··· Information shown

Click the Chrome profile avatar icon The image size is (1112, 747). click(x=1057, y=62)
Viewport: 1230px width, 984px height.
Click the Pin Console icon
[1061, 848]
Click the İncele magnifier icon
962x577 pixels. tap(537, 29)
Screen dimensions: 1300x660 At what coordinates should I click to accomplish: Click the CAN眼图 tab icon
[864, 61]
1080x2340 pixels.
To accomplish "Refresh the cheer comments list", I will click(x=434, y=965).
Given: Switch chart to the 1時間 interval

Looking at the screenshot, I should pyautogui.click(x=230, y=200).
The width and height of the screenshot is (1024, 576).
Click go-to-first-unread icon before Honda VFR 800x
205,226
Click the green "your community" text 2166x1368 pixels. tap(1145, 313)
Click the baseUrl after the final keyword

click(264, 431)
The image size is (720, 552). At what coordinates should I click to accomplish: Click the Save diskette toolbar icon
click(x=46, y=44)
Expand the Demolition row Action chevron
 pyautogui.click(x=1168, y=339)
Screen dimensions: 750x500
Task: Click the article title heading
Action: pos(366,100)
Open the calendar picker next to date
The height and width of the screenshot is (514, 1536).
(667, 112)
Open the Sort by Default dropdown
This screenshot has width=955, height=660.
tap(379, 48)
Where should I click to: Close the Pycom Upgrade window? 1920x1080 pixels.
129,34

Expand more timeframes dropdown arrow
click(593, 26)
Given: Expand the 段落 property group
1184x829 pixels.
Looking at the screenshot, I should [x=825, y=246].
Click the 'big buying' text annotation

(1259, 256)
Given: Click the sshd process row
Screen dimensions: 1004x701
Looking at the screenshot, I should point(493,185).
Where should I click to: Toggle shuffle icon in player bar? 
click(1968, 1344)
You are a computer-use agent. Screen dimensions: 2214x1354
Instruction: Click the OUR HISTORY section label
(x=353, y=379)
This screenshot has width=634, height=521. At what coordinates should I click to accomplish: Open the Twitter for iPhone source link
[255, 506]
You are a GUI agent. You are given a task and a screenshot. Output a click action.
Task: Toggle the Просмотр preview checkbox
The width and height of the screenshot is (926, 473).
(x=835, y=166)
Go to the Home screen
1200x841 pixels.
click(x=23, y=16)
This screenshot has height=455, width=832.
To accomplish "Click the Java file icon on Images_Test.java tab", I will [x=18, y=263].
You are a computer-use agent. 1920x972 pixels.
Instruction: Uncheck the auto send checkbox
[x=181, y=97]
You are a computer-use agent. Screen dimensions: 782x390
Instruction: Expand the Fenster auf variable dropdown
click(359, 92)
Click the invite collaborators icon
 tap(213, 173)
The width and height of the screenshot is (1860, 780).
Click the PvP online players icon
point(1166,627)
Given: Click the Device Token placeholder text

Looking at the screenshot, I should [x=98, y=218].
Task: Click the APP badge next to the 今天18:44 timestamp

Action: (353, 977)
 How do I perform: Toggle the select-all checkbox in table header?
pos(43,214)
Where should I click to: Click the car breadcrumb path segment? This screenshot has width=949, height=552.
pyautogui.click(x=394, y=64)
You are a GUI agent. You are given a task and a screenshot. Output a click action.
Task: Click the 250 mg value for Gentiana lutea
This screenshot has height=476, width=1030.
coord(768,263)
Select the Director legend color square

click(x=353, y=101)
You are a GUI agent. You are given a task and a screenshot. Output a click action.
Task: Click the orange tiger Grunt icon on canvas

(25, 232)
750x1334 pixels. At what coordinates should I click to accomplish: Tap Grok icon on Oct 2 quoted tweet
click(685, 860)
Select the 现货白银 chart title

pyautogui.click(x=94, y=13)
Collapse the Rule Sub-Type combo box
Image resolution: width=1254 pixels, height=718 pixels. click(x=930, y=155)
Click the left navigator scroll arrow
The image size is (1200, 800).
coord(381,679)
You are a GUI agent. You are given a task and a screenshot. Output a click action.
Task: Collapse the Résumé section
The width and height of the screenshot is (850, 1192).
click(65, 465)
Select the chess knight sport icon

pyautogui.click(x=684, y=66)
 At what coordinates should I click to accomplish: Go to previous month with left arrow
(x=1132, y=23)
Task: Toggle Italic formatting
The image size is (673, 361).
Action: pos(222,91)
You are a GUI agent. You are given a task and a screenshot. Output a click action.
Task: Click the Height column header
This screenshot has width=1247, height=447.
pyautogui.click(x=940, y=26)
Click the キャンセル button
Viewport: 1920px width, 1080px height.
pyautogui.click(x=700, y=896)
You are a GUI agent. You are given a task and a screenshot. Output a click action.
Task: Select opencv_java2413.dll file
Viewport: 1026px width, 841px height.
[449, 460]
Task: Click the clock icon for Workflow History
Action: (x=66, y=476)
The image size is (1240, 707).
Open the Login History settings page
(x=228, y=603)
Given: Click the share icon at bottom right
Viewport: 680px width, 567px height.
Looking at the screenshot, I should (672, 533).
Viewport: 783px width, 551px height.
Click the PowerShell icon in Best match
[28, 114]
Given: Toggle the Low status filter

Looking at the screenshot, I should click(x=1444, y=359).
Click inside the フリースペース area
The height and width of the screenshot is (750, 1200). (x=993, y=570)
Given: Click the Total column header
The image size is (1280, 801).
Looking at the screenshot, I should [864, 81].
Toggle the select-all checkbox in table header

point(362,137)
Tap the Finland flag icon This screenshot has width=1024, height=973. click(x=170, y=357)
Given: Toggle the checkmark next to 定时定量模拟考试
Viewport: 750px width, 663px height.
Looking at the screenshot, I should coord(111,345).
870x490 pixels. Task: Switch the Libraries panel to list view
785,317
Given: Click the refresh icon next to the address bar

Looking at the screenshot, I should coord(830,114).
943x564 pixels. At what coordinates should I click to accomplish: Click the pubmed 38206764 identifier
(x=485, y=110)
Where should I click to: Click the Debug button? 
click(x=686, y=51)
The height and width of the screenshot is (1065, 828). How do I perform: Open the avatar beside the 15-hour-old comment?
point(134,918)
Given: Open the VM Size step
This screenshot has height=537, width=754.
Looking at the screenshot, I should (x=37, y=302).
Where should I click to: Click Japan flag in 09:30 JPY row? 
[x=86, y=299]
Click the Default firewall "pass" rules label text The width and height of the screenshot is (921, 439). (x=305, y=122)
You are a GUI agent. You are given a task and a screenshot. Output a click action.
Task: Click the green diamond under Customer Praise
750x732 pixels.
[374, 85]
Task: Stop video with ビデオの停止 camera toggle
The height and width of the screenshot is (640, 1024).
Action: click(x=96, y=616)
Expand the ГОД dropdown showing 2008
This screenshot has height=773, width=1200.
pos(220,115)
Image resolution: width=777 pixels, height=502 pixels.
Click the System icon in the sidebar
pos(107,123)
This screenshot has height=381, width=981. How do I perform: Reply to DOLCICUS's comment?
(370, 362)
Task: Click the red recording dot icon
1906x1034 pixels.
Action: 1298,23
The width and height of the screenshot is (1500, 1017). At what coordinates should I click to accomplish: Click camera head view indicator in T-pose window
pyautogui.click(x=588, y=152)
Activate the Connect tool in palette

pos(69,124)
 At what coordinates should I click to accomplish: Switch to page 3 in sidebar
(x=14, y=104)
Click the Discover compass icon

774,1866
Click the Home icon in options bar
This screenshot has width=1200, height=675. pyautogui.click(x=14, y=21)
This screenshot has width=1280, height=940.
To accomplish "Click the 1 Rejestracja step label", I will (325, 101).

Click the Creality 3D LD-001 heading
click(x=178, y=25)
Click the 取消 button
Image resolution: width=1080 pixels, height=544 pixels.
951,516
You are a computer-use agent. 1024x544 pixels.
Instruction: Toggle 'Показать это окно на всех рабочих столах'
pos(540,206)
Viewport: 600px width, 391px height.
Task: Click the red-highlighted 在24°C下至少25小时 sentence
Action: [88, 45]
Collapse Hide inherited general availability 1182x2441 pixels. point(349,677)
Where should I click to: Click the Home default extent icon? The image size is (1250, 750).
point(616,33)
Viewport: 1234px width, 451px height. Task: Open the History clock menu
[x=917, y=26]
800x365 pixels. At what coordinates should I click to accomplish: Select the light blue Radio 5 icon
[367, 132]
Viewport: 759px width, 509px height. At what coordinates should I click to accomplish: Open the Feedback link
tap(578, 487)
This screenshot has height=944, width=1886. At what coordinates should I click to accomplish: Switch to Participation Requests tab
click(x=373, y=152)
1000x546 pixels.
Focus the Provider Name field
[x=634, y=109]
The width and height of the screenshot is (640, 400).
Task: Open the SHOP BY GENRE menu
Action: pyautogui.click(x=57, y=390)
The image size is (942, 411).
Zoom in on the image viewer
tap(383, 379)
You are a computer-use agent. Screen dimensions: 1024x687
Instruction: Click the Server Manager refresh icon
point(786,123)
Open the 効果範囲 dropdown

······

**What you need to do**
Every line above from the line with "The width and height of the screenshot is (1860, 780)." to the line with "Task: Click the 250", inclusive, must be returned exactly; no other line belongs in the reply.

**Answer below**
The width and height of the screenshot is (1860, 780).
Click the PvP online players icon
point(1166,627)
Given: Click the Device Token placeholder text

Looking at the screenshot, I should [x=98, y=218].
Task: Click the APP badge next to the 今天18:44 timestamp

Action: (353, 977)
 How do I perform: Toggle the select-all checkbox in table header?
pos(43,214)
Where should I click to: Click the car breadcrumb path segment? This screenshot has width=949, height=552.
pyautogui.click(x=394, y=64)
You are a GUI agent. You are given a task and a screenshot. Output a click action.
Task: Click the 250 mg value for Gentiana lutea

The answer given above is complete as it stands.